Re: Race in buffer code (Was Re: move block #A to block #B on a given device.)

Mikulas Patocka (mikulas@artax.karlin.mff.cuni.cz)
Fri, 5 Nov 1999 22:31:53 +0100 (CET)


On Fri, 5 Nov 1999, Mikulas Patocka wrote:

> > >BTW. neither getblk nor mark_buffer_uptodate check for i/o completion.
> >
> > That was exactly what I wanted to point out :).
> >
> > >Isn't it race? Many filesystem do it this way.
> >
> > All depends on the semantics you want I think.

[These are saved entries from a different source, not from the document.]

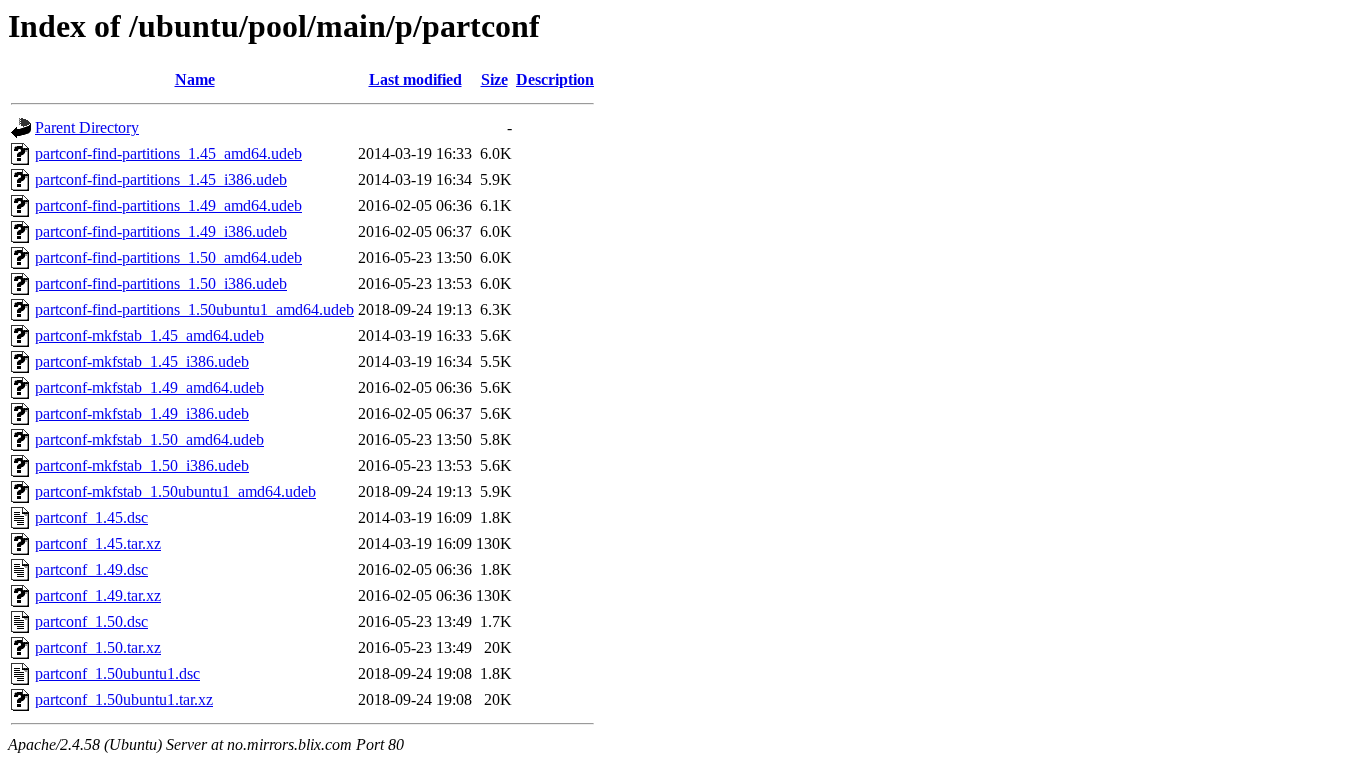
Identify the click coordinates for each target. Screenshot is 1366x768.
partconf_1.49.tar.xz (98, 595)
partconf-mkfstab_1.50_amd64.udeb (149, 439)
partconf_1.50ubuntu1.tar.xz (124, 699)
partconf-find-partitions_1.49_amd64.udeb (168, 205)
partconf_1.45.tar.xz (98, 543)
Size (494, 79)
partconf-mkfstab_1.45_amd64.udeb (149, 335)
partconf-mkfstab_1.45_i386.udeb (142, 361)
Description (555, 79)
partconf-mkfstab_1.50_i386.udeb (142, 465)
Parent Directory (87, 127)
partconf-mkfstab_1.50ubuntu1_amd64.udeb (175, 491)
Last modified (415, 79)
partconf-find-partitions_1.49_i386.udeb (161, 231)
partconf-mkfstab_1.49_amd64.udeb (149, 387)
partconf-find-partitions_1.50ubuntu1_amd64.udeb (194, 309)
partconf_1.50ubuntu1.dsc (117, 673)
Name (195, 79)
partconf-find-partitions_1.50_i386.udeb (161, 283)
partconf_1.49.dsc (91, 569)
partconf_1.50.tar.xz (98, 647)
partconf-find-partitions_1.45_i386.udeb (161, 179)
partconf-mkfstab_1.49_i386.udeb (142, 413)
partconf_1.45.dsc (91, 517)
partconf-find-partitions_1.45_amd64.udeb (168, 153)
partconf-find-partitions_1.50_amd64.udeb (168, 257)
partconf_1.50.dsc (91, 621)
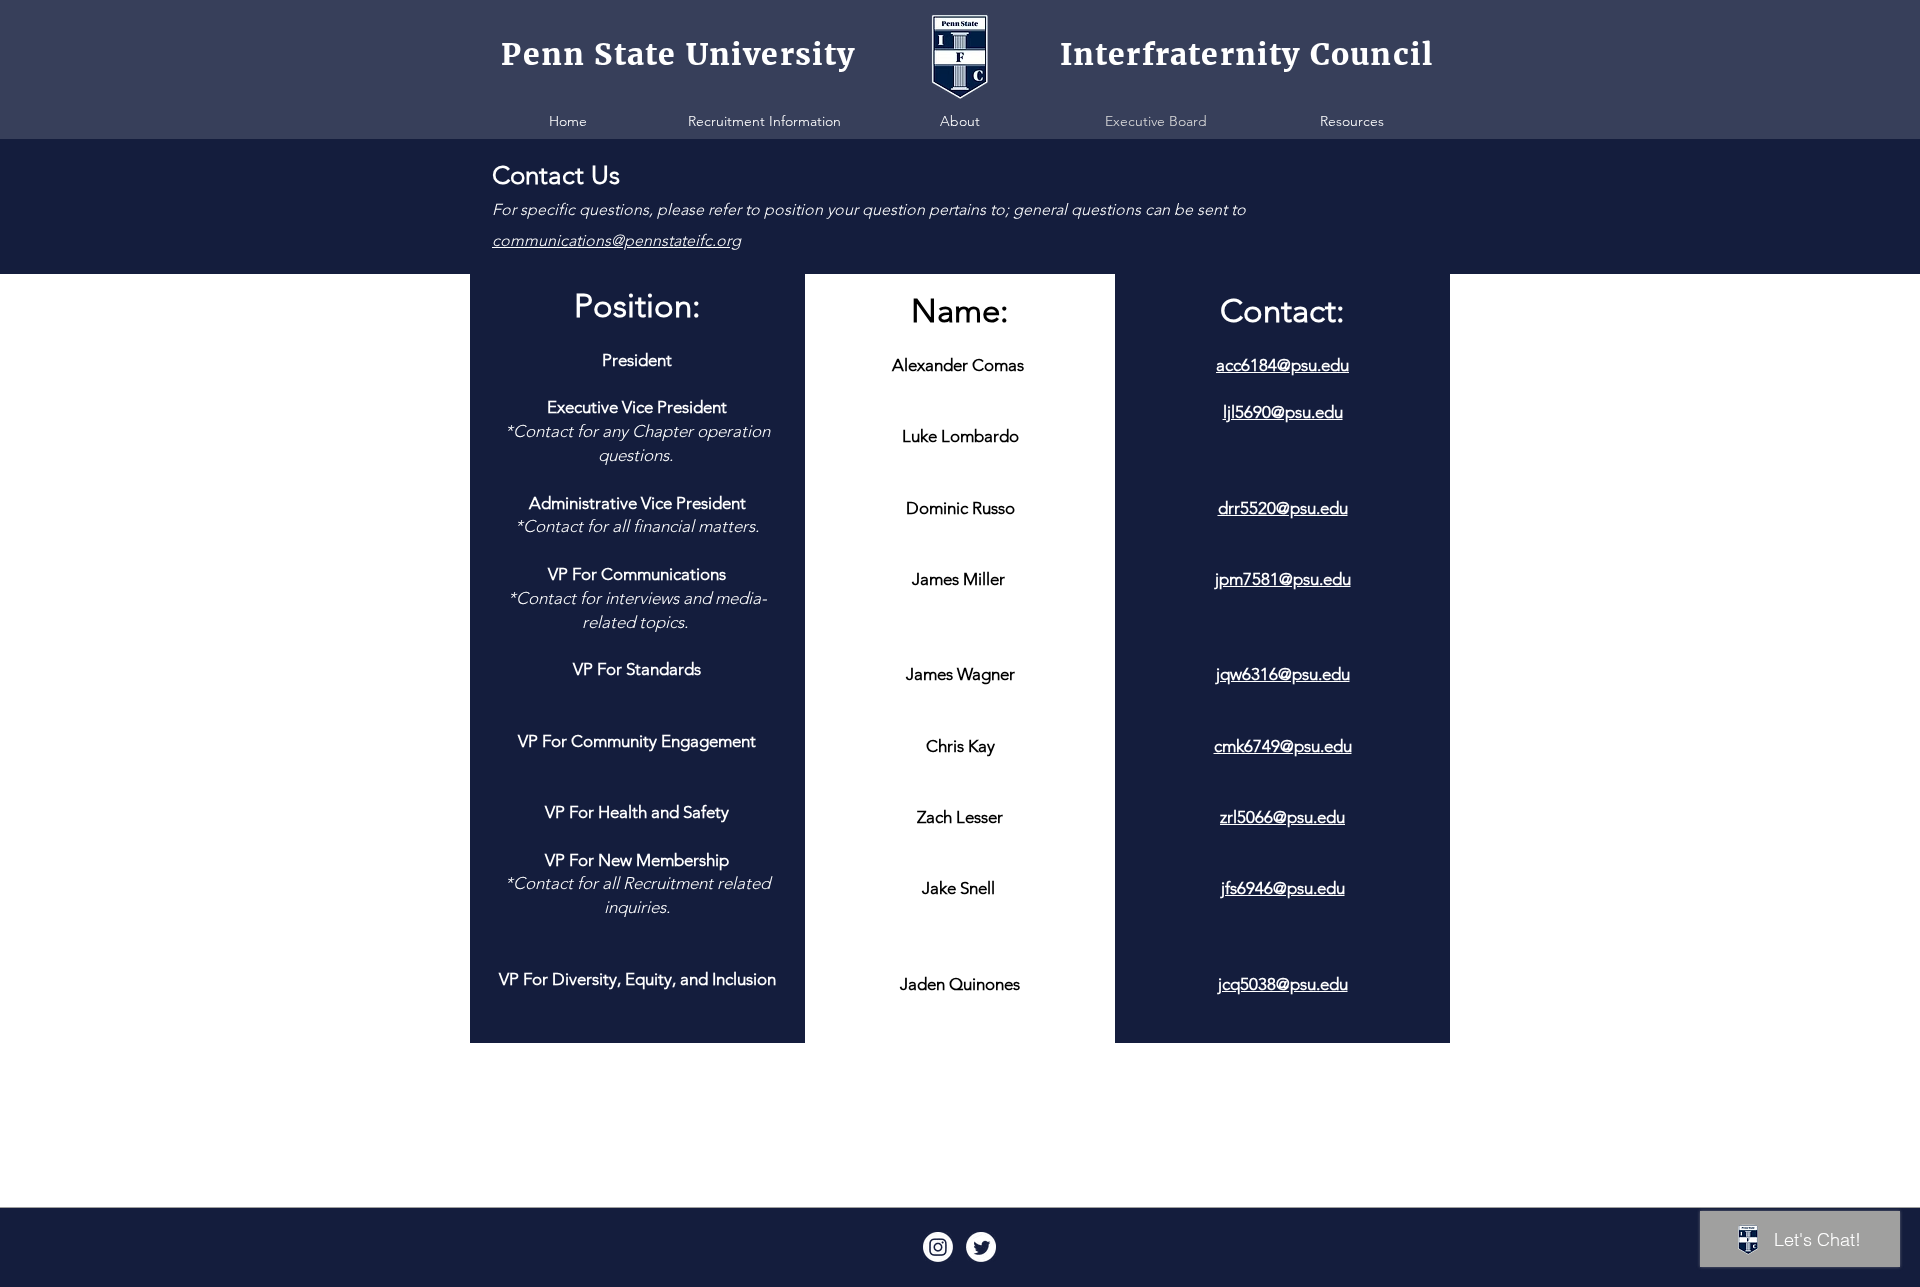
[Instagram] (938, 1247)
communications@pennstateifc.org (616, 240)
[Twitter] (981, 1247)
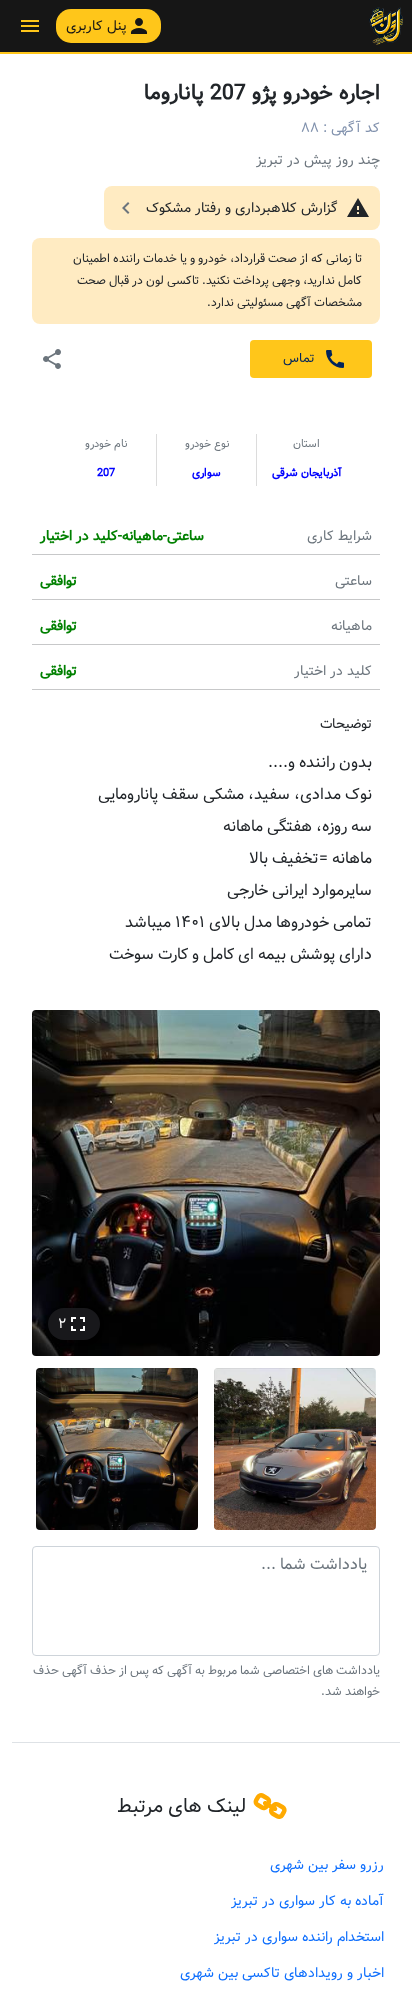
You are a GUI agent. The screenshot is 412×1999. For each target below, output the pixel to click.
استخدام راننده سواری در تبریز (299, 1937)
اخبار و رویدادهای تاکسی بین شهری (282, 1973)
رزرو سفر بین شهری (327, 1865)
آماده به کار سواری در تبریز (307, 1901)
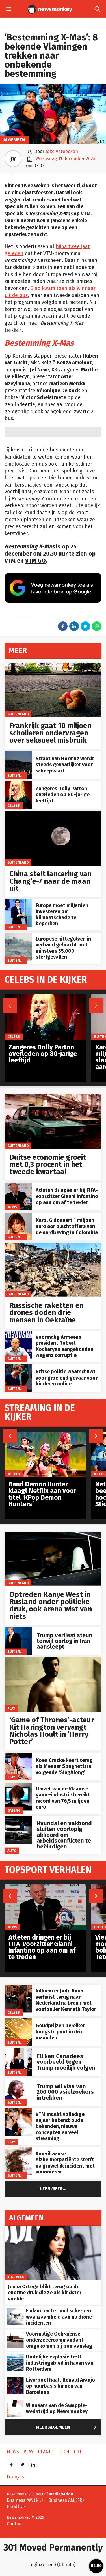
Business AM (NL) (25, 2500)
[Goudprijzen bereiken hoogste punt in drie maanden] (18, 2021)
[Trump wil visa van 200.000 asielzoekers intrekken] (18, 2081)
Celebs (13, 805)
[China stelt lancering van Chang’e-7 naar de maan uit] (53, 814)
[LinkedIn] (33, 2462)
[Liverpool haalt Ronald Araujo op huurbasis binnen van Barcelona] (15, 2380)
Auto (12, 1850)
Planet (46, 2451)
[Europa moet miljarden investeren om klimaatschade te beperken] (18, 902)
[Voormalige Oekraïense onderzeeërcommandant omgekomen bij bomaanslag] (15, 2334)
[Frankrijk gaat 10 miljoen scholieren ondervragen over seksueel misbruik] (53, 665)
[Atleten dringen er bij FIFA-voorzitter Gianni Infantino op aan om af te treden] (18, 1185)
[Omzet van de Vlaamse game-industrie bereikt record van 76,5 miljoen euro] (18, 1785)
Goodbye (16, 2506)
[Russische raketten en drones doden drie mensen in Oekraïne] (53, 1245)
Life (78, 2451)
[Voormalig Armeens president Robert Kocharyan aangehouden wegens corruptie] (18, 1334)
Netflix (14, 1474)
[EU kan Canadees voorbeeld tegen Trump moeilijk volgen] (18, 2051)
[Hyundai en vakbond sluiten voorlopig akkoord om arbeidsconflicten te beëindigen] (18, 1819)
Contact (15, 2523)
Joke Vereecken (62, 151)
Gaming (14, 1810)
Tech (64, 2451)
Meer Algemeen (67, 2427)
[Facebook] (11, 2462)
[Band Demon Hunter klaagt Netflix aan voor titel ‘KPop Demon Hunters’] (45, 1434)
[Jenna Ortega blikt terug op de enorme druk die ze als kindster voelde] (53, 2229)
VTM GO (35, 560)
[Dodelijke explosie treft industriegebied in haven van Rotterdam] (15, 2357)
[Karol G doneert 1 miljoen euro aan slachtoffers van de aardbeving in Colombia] (18, 1215)
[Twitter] (22, 2462)
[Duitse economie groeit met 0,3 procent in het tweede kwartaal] (53, 1097)
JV (13, 158)
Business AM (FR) (66, 2500)
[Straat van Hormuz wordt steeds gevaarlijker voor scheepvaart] (18, 754)
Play (11, 1708)
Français (15, 2477)
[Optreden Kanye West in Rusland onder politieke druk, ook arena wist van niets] (53, 1534)
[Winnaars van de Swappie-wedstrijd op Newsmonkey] (15, 2403)
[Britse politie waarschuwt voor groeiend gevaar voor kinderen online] (18, 1367)
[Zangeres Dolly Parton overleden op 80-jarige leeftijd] (18, 784)
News (12, 1207)
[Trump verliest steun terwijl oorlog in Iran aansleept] (18, 1630)
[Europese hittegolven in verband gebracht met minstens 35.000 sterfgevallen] (18, 935)
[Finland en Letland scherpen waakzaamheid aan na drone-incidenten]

It doesn't seems black and
> > white to me.
> >
> > Note that for example in 2.3.25 with shared mappings you can't avoid
> > userspace to not change the mapped memory while at the same time a
> > peripheral is reading it in DMA. This is by design.
> >
> > But the shared mapped region is only data, while if the buffer you are
> > over-writing is _valid_ metadata (likely to be metadata otherwise you
> > wouldn't play with the buffer cache in first place) then you probably like
> > to know that if your machine will reboot -f, there will be at least an old
> > _valid_ snapshot of metadata in such block.
> >
> > So maybe you want a wait_on_buffer() before the memcpy if the buffer you
> > are going to write to was previously valid.
>
> What if user does cat /dev/hda1>/dev/null on mounted device while
> filesystem driver does getblk? ... the buffer gets corrupted.
>
> User: Filesystem driver:
> --------------------------------------------------------
> open("/dev/hda1", O_RDONLY);
> read();
> waiting for io completion...
> getblk();
> mark_buffer_uptodate();
> write_some_data_there
> read data is stored, end_request()
> BOOM! changes are lost.

There is another - more severe - destruction case: breada. On filesystems
that use breada it can smash buffers randomly!